So, now we have theories about light travelling through oscillations of "fields" that permeate all of space. And, according to theory. we cannot detect our motion through those fields.

Except, we do somehow have a dipole in the Cosmic Microwave Background Radiation that seems to indicate we are moving with respect to the frame of reference into which radiation was "released" everywhere in space at roughly the same time shortly after the Big Bang.

Add to that the "Higgs Field", which is theorized to create mass by its interactions with other fields that permeate space, and it seems that we are currently hypothesizing something in the way of a medium that permeates space.

So, our current theories do not assume that space is empty. But, there seems to be a lot of double-speak about what is actually in space.

Sometimes space is "empty" and forces propagate through it via particles called bosons, one for each force we know exists, with light photons being the force carriers for electromagnetic force. (But, we can only hypothesize that "gravitons" carry gravity force.)

Other times, we find the particle theory does not work, and we need to use wave theory to get the results we observe in experiments. That is where "fields that permeate space" come in.

And, the theorists just wave away the dichotomy by saying "Light has the properties of both particles and waves." More correctly. "Light sometimes seems to have the properties of a particle and other times seems to have the properties of waves." "Why" is not really understood.

These theories do not mesh together when we get to describing gravity. So far, we have only succeeded in describing gravity with wave theory.

Dark matter is originally a product of observations not matching theory for astronomy observations at galactic scales and larger. Those observations seem to require more mass than we can account for. At first, astronomers seemed to think it might simply be mass that did not radiate light because it was too cold. Maybe gas or dust clouds, rouge planets, or, black holes.

But, particle physicists have been trying to show that dark matter could be some kind of particle that does not interact with photons. And, as we get better infrared telescopes to be able to see matter that is "dark" with respect to the limited range of light frequencies that our eyes can detect, the argument that it must be some sort of exotic particle(s?) gets stronger. However, we have been looking for such particles for a while now, with consistently negative results.

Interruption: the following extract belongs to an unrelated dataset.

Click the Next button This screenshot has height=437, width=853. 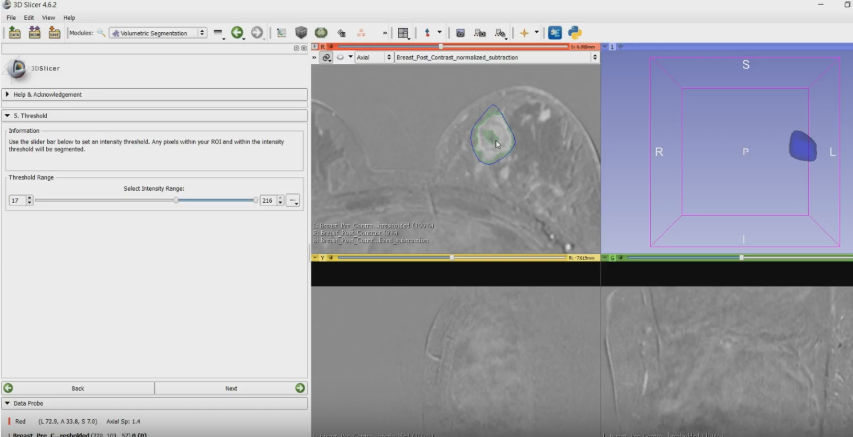tap(231, 388)
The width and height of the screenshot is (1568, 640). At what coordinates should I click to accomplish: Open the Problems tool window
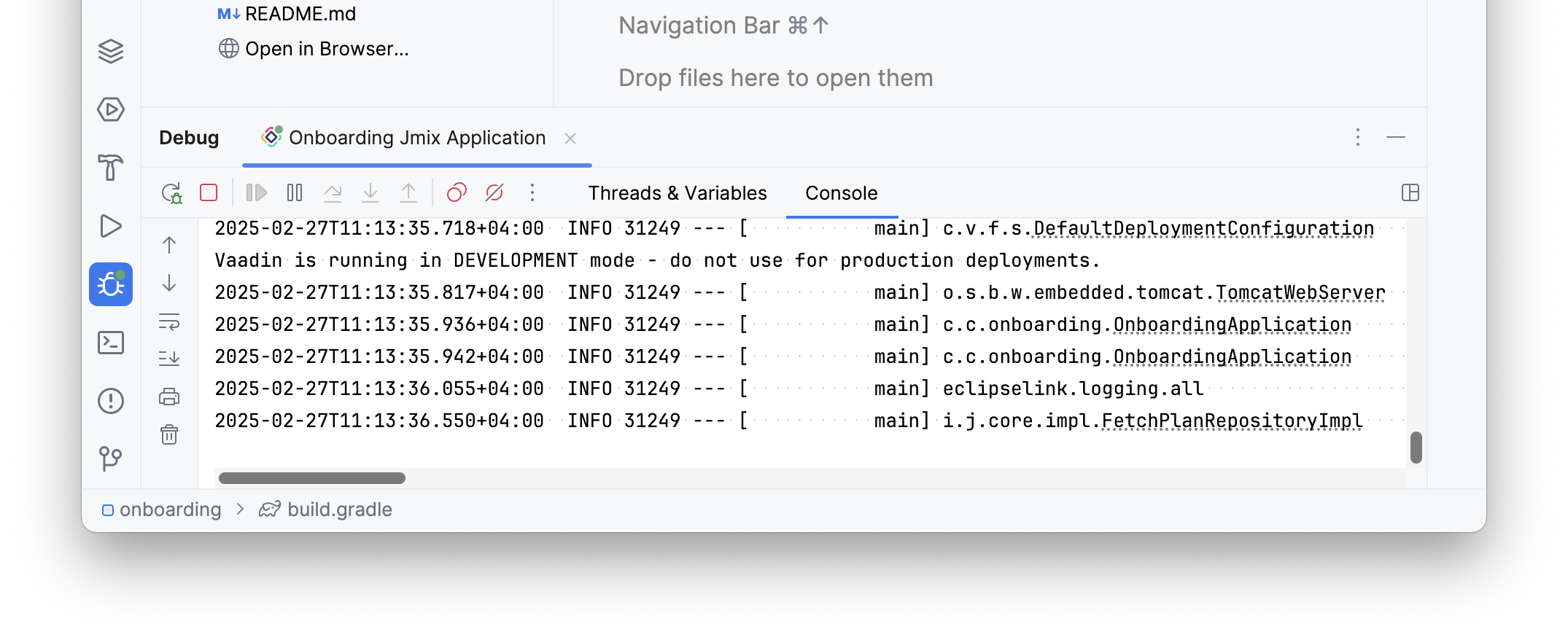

So, others are working on different explanations involving the theories for various "fields" that produce forms of energy and mass. But, again, so far, those are falling short of explaining all of the observations.

So, what is the real answer? That is yet to be determined. And, determining it will surely require a lot of experimentation and probably also some serious concept re-evaluation.

So, I am not going to criticize anybody for scientific exploration of the real world and the theories about it. But I am going to be skeptical of anybody who claims to "have the answer" until they can convincingly demonstrate that they have succeeded in rectifying theory to predict all available observations using things that we can prove actually exist.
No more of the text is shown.